# Challenge:
Convert the records that follow into a single numbered list with one line per item, omitting any blank lines.

* begin Exercise inputs *

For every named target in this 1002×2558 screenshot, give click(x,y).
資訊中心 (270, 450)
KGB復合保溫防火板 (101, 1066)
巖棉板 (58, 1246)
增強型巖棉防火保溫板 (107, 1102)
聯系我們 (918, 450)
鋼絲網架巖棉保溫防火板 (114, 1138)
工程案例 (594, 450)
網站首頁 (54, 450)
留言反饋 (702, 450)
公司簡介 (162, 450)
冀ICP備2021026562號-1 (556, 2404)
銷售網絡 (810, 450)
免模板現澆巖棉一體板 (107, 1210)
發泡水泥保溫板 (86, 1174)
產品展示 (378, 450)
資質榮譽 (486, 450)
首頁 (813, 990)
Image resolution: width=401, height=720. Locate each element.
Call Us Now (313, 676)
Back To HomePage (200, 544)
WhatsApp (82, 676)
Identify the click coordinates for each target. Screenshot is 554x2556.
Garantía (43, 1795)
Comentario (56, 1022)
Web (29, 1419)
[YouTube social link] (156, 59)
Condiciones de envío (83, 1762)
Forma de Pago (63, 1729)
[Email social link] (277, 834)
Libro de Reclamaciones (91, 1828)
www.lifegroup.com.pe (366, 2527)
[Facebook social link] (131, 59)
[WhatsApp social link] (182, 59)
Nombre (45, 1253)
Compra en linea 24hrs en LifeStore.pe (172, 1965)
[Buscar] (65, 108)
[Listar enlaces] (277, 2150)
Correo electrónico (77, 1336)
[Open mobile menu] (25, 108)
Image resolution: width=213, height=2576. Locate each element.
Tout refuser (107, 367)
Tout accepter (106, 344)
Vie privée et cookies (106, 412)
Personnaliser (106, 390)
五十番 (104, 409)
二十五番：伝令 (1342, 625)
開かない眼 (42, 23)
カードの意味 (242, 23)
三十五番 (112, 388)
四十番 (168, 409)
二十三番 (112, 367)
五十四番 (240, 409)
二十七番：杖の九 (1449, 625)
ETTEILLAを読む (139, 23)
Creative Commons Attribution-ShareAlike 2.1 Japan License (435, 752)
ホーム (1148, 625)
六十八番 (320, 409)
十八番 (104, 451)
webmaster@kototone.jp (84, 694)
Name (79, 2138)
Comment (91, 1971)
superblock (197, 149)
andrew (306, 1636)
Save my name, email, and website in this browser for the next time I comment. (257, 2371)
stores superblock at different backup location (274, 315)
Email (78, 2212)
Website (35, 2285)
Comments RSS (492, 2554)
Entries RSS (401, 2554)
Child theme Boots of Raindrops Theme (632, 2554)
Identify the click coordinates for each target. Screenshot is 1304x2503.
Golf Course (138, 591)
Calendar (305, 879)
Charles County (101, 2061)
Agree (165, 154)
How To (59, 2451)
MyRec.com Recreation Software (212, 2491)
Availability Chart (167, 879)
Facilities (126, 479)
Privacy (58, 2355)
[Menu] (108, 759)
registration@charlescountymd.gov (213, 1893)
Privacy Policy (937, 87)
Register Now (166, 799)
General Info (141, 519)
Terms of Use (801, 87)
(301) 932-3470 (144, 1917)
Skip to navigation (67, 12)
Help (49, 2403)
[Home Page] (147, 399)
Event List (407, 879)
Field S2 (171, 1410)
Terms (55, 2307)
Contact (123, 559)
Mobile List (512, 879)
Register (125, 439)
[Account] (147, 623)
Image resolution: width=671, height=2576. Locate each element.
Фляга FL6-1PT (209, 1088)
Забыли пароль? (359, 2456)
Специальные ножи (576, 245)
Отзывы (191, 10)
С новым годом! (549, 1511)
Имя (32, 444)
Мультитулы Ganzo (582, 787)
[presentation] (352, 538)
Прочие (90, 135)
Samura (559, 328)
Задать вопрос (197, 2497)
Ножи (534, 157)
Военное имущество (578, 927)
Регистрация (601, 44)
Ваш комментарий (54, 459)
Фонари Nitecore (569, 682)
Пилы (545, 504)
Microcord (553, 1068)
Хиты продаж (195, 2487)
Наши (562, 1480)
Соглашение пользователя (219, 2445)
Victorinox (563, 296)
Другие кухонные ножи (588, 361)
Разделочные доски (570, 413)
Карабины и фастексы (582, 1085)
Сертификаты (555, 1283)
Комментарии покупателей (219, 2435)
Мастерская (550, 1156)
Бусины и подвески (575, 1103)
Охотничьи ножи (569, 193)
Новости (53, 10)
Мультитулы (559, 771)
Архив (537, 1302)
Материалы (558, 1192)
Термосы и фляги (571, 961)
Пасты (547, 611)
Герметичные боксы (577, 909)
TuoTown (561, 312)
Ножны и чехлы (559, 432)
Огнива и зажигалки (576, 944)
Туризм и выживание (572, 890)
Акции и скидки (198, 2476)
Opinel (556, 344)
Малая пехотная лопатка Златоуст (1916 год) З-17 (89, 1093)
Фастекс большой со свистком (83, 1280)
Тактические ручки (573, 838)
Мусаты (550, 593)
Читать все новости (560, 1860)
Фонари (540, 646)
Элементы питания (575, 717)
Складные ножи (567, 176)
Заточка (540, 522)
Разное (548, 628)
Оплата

* end Exercise inputs *

# Solution for this task:
1. For every named target in this 1002×2558 screenshot, give click(x,y).
2. 資訊中心 (270, 450)
3. KGB復合保溫防火板 (101, 1066)
4. 巖棉板 (58, 1246)
5. 增強型巖棉防火保溫板 (107, 1102)
6. 聯系我們 (918, 450)
7. 鋼絲網架巖棉保溫防火板 (114, 1138)
8. 工程案例 (594, 450)
9. 網站首頁 (54, 450)
10. 留言反饋 (702, 450)
11. 公司簡介 (162, 450)
12. 冀ICP備2021026562號-1 (556, 2404)
13. 銷售網絡 (810, 450)
14. 免模板現澆巖棉一體板 (107, 1210)
15. 發泡水泥保溫板 (86, 1174)
16. 產品展示 (378, 450)
17. 資質榮譽 (486, 450)
18. 首頁 (813, 990)
19. Image resolution: width=401, height=720. Locate each element.
20. Call Us Now (313, 676)
21. Back To HomePage (200, 544)
22. WhatsApp (82, 676)
23. Identify the click coordinates for each target. Screenshot is 554x2556.
24. Garantía (43, 1795)
25. Comentario (56, 1022)
26. Web (29, 1419)
27. [YouTube social link] (156, 59)
28. Condiciones de envío (83, 1762)
29. Forma de Pago (63, 1729)
30. [Email social link] (277, 834)
31. Libro de Reclamaciones (91, 1828)
32. www.lifegroup.com.pe (366, 2527)
33. [Facebook social link] (131, 59)
34. [WhatsApp social link] (182, 59)
35. Nombre (45, 1253)
36. Compra en linea 24hrs en LifeStore.pe (172, 1965)
37. [Buscar] (65, 108)
38. [Listar enlaces] (277, 2150)
39. Correo electrónico (77, 1336)
40. [Open mobile menu] (25, 108)
41. Image resolution: width=213, height=2576. Locate each element.
42. Tout refuser (107, 367)
43. Tout accepter (106, 344)
44. Vie privée et cookies (106, 412)
45. Personnaliser (106, 390)
46. 五十番 (104, 409)
47. 二十五番：伝令 (1342, 625)
48. 開かない眼 (42, 23)
49. カードの意味 (242, 23)
50. 三十五番 (112, 388)
51. 四十番 (168, 409)
52. 二十三番 (112, 367)
53. 五十四番 (240, 409)
54. 二十七番：杖の九 (1449, 625)
55. ETTEILLAを読む (139, 23)
56. Creative Commons Attribution-ShareAlike 2.1 Japan License (435, 752)
57. ホーム (1148, 625)
58. 六十八番 (320, 409)
59. 十八番 (104, 451)
60. webmaster@kototone.jp (84, 694)
61. Name (79, 2138)
62. Comment (91, 1971)
63. superblock (197, 149)
64. andrew (306, 1636)
65. Save my name, email, and website in this browser for the next time I comment. (257, 2371)
66. stores superblock at different backup location (274, 315)
67. Email (78, 2212)
68. Website (35, 2285)
69. Comments RSS (492, 2554)
70. Entries RSS (401, 2554)
71. Child theme Boots of Raindrops Theme (632, 2554)
72. Identify the click coordinates for each target. Screenshot is 1304x2503.
73. Golf Course (138, 591)
74. Calendar (305, 879)
75. Charles County (101, 2061)
76. Agree (165, 154)
77. How To (59, 2451)
78. MyRec.com Recreation Software (212, 2491)
79. Availability Chart (167, 879)
80. Facilities (126, 479)
81. Privacy (58, 2355)
82. [Menu] (108, 759)
83. registration@charlescountymd.gov (213, 1893)
84. Privacy Policy (937, 87)
85. Register Now (166, 799)
86. General Info (141, 519)
87. Terms of Use (801, 87)
88. (301) 932-3470 (144, 1917)
89. Skip to navigation (67, 12)
90. Help (49, 2403)
91. [Home Page] (147, 399)
92. Event List (407, 879)
93. Field S2 (171, 1410)
94. Terms (55, 2307)
95. Contact (123, 559)
96. Mobile List (512, 879)
97. Register (125, 439)
98. [Account] (147, 623)
99. Image resolution: width=671, height=2576. Locate each element.
100. Фляга FL6-1PT (209, 1088)
101. Забыли пароль? (359, 2456)
102. Специальные ножи (576, 245)
103. Отзывы (191, 10)
104. С новым годом! (549, 1511)
105. Имя (32, 444)
106. Мультитулы Ganzo (582, 787)
107. [presentation] (352, 538)
108. Прочие (90, 135)
109. Samura (559, 328)
110. Задать вопрос (197, 2497)
111. Ножи (534, 157)
112. Военное имущество (578, 927)
113. Регистрация (601, 44)
114. Ваш комментарий (54, 459)
115. Фонари Nitecore (569, 682)
116. Пилы (545, 504)
117. Microcord (553, 1068)
118. Хиты продаж (195, 2487)
119. Наши (562, 1480)
120. Соглашение пользователя (219, 2445)
121. Victorinox (563, 296)
122. Другие кухонные ножи (588, 361)
123. Разделочные доски (570, 413)
124. Карабины и фастексы (582, 1085)
125. Сертификаты (555, 1283)
126. Комментарии покупателей (219, 2435)
127. Мастерская (550, 1156)
128. Бусины и подвески (575, 1103)
129. Охотничьи ножи (569, 193)
130. Новости (53, 10)
131. Мультитулы (559, 771)
132. Архив (537, 1302)
133. Материалы (558, 1192)
134. Термосы и фляги (571, 961)
135. Пасты (547, 611)
136. Герметичные боксы (577, 909)
137. TuoTown (561, 312)
138. Ножны и чехлы (559, 432)
139. Огнива и зажигалки (576, 944)
140. Туризм и выживание (572, 890)
141. Акции и скидки (198, 2476)
142. Opinel (556, 344)
143. Малая пехотная лопатка Златоуст (1916 год) З-17 (89, 1093)
144. Фастекс большой со свистком (83, 1280)
145. Тактические ручки (573, 838)
146. Мусаты (550, 593)
147. Читать все новости (560, 1860)
148. Фонари (540, 646)
149. Элементы питания (575, 717)
150. Складные ножи (567, 176)
151. Заточка (540, 522)
152. Разное (548, 628)
153. Оплата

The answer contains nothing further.